Director Abel Ferrara is calling for a boycott of the US edit of his new film based on the Dominique Strauss-Kahn rape trial, accusing the distributors of changing the message of the director's cut to make the former IMF chief look better.

[Strauss-Kahn was accused of raping a hotel maid in 2011, prompting police to haul him off a Paris-bound flight to ensure he'd stand trial. The case fell apart and the charges were eventually dismissed.]

A director's cut of the film premiered at several film festivals, and now IFC Films is getting ready to release the US edit. To get to that version, the film's producer—French distribution company Wild Bunch—reportedly cut around 17 minutes—including parts of an opening orgy montage. And, Page Six reports, the rape scene at the center of the story was fundamentally edited.
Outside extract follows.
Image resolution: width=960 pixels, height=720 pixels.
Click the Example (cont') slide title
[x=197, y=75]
"My film says 'no means no' and 'violence to women is not an option,'" Ferrara told me. "Their film says, 'this is an innocent man being harassed by the NYPD.' It lets DSK off the hook."

The mercurial director of "King of New York" and "Bad Lieutenant" claims Wild Bunch, the French distributing company that produced the film, have violated his right to the final cut, and butchered his critically acclaimed movie to be less-damning of DSK.
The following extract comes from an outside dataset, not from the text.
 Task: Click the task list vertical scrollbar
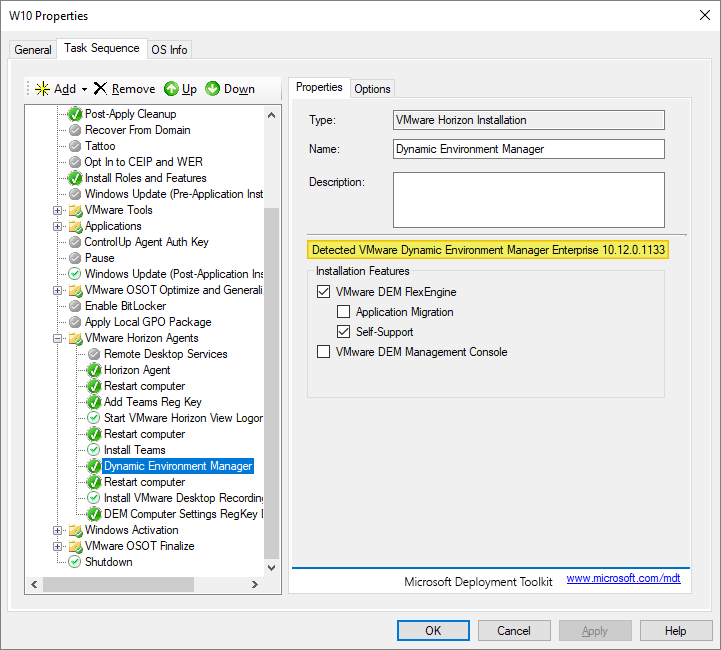point(272,380)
The crucial scene where DSK is depicted as raping hotel maid Nafissatou Diallo is now edited as a flashback — a dream the maid has.

But despite Ferrara's final-cut claims to the contrary, Wild Bunch's Vincent Maraval tells Indiewire Ferrara knew all along the film had to be rated R—a move that reportedly guaranteed the production a bigger budget and a Showtime release.
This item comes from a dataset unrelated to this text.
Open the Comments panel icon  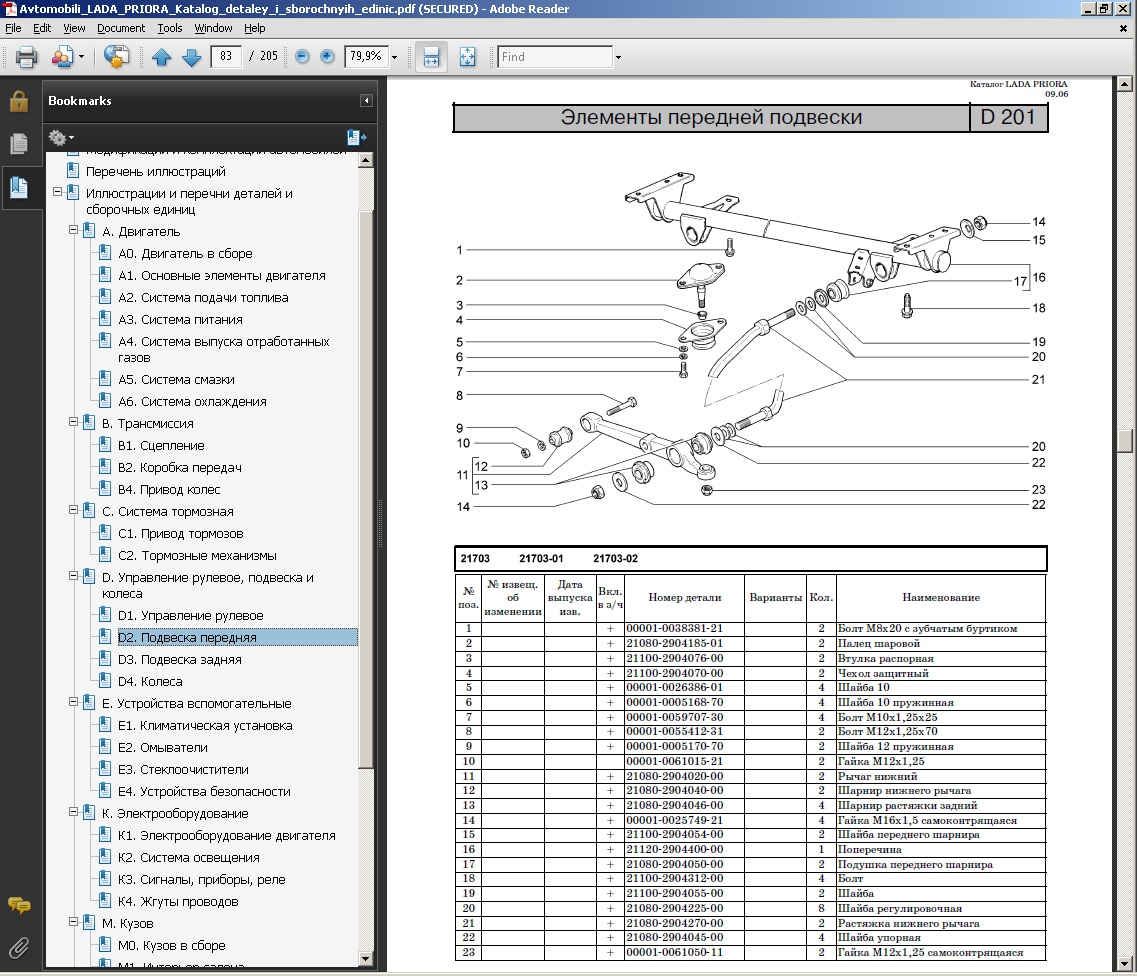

Ferrara's contract stipulated that if his movie lacked an R rating he would lose final cut. "This was a provision he accepted to get the money to finance the film as it was a bigger budget than his previous ones," Maraval told Indiewire. "We sold it to IFC at a price reflecting that budget and guaranteed them the same possibility as they were paying a price that was important and needed such a rating for a TV sale to recoup their investment."

And the dispute has apparently moved beyond tersely worded statements. In addition to the legal threats, IFC also claims Ferrara made "threats of violence toward the IFC Center last September," prompting them to cancel a screening of his movie.

"Those comments were metaphorical," Ferrara reportedly replied. "I am an artist and a Buddhist, so fire-bombing theaters is not on my agenda."

Update 3/25/15

IFC clarifies the edits were made solely by Wild Bunch—which guaranteed IFC an R-rated version of the film—after Ferrara refused to make the changes himself.

Our contract with Wild Bunch (the film's sales agent ) is for an R-rated version. We have been trying to get Mr. Ferrara to prepare an R Rated version of the film for us since Sept. of 2013. He has never responded to any of our offers. After his threats of violence towards the IFC Center last September, we decided we could not risk showing the film there, but we offered to screen his original directors cut at the Anthology Film Archives theater in New York. It is our understanding that the theater was in touch with Abel Ferrara, after which they declined to screen it.

On March 27th, we will be releasing on VOD and in select theaters the R-rated version of Welcome to New York that has been delivered to us by the film's financier Wild Bunch, in accordance with our contractual obligation. Any edits made to the original version of Welcome to New York were made by Wild Bunch, since again Mr. Ferrara did not respond to our offer.

It's a core mission of IFC Films to support and champion our filmmakers and we regret that Mr. Ferrara has refused to engage with us past slinging mud and insults. We'd have welcomed the opportunity to work more closely with him on the film, if he'd been willing.

We understand that he wants us to just change our minds and release the film unrated and he notes that we have released unrated films in the past. However, the economics of every film are different and in this situation the economics on this film necessitate a theatrical release of an R rated version for many reasons. This was made clear from the start and is what Wild Bunch agreed to in our contract. We have made every effort to make this work for Mr. Ferrara and we are very sorry that he refuses to engage in ANY meaningful dialogue over this matter.